Wednesday, May 30, 2012


Below is a depiction of King Noah, his priests and Abinadi painted by Minerva Teichert . It is a different image that we are normally see to illustrate this Book of Mormon account found in Mosiah. (It is missing the leopards etc). I post this different painting on purpose as a precursor for the next several posts on King Noah and Abinidi.

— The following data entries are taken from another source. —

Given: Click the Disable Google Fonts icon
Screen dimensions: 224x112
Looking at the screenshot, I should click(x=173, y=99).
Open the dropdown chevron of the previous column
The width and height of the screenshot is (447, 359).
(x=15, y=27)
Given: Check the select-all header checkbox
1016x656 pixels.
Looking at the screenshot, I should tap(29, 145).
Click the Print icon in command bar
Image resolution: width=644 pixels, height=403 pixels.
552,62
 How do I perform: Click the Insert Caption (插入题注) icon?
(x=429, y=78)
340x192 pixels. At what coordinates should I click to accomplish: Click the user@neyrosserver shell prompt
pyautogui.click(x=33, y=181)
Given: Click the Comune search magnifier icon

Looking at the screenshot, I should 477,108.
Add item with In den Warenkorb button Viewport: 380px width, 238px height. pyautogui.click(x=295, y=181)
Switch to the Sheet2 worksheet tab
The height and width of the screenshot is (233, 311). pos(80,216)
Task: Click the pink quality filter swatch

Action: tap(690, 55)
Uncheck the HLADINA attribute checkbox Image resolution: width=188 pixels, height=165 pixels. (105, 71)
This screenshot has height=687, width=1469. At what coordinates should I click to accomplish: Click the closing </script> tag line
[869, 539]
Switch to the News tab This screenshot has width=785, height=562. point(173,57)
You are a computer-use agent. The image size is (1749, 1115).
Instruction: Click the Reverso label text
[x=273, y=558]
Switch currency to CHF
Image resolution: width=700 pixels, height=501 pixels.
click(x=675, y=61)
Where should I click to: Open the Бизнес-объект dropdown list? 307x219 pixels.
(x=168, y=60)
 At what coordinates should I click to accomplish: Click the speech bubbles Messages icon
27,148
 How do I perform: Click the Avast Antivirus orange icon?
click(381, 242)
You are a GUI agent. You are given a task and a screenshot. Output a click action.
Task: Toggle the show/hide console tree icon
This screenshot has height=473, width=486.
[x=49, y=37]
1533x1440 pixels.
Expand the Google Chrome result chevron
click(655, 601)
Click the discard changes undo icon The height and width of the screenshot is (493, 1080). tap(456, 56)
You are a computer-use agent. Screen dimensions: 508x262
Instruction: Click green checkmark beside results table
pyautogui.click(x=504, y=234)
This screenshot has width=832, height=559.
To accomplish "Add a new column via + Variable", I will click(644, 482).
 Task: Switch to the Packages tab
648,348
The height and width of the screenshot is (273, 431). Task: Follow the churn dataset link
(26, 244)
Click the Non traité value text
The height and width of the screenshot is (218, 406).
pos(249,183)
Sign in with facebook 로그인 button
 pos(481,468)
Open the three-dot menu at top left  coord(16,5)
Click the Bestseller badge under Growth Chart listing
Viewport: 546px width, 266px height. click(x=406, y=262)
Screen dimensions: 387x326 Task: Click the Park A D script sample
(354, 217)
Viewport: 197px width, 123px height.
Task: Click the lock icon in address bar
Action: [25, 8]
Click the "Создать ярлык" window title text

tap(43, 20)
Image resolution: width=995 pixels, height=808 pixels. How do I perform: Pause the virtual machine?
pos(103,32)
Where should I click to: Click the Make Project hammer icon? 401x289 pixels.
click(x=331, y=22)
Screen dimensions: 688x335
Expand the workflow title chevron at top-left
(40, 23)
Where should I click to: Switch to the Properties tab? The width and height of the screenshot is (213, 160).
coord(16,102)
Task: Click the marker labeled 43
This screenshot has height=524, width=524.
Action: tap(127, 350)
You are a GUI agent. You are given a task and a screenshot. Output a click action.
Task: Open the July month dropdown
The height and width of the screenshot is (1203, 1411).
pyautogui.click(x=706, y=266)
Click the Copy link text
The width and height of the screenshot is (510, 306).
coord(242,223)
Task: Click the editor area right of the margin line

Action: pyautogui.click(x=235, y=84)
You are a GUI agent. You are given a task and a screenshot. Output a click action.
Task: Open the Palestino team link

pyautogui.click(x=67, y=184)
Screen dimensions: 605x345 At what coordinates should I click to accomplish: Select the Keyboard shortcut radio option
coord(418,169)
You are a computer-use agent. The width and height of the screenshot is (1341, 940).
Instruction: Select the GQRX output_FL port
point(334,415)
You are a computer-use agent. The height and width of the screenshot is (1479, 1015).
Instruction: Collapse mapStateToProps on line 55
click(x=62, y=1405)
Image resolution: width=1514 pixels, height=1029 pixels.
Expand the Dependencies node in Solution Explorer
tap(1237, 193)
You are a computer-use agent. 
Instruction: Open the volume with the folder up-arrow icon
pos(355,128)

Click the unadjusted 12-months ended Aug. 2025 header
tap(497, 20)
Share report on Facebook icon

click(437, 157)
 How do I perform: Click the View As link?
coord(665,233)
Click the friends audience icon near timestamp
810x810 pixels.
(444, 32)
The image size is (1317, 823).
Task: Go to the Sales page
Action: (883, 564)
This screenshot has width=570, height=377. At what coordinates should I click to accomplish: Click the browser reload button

I did not write them, but post them with the permission of my friend . It is my hope in this series, we will look at this account differently, and liken to our day.

King Noah and His Kingdom, Part 1

“And now it came to pass that Zeniff conferred the kingdom upon Noah, one of his sons; therefore Noah began to reign in his stead; and he did not walk in the ways of his father”
Mosiah 11:1
The kings (and later the Chief Judges in a way) of the Book of Mormon received through  “conferral,”  or “consecration,” or “charge,” not only the rights to rule and reign over a kingdom, but also stewardship over plates of records, and other implements of kingship (Mosiah 1:15-16; 29:42; Alma 2:9). Their stewardship was most often intermingled with religion.

Compared to his son Noah, Zeniff was a good king. He held authority to minister temporally and spiritually in the affairs of his kingdom and he “conferred” that authority on his son Noah. His son Noah walked not “in the ways of his father” while he was king over the land. It’s hard to imagine Zeniff conferred the authority upon Noah to preside and rule over the kingdom, despite knowing his son to be an idolatrous, lazy man (Mosiah 11:6). Perhaps he couldn’t see it. Or, perhaps, Noah wasn’t always who we read about in our record; we know the unfortunate disposition of almost all men as soon as they are given a little authority, as they suppose (D&C 121:39-40).

It should go without saying, but is important to say - just because Noah’s father was a good man didn’t make Noah a good man. Just because Noah inherited the kingdom, or had the kingdom conferred upon him, didn’t mean that he faithfully thereafter discharged the obligations that had fallen upon him. Just because Noah received authority to govern temporally and spiritually in his kingdom, didn’t mean he was ever able to find favor with heaven. And just because Alma, on the other hand, was subject to a blind and darkened slumber while serving as Noah’s priest, didn’t mean he had no opportunity for repentance, growth, progression, and redemption.

It is easy to see from the record of Noah, his kingdom and people, why it is not “expedient” that we should have a king to rule over us. “For behold, how much iniquity doth one wicked king cause to be committed, yea, and what great destruction!” (Mosiah 29:17).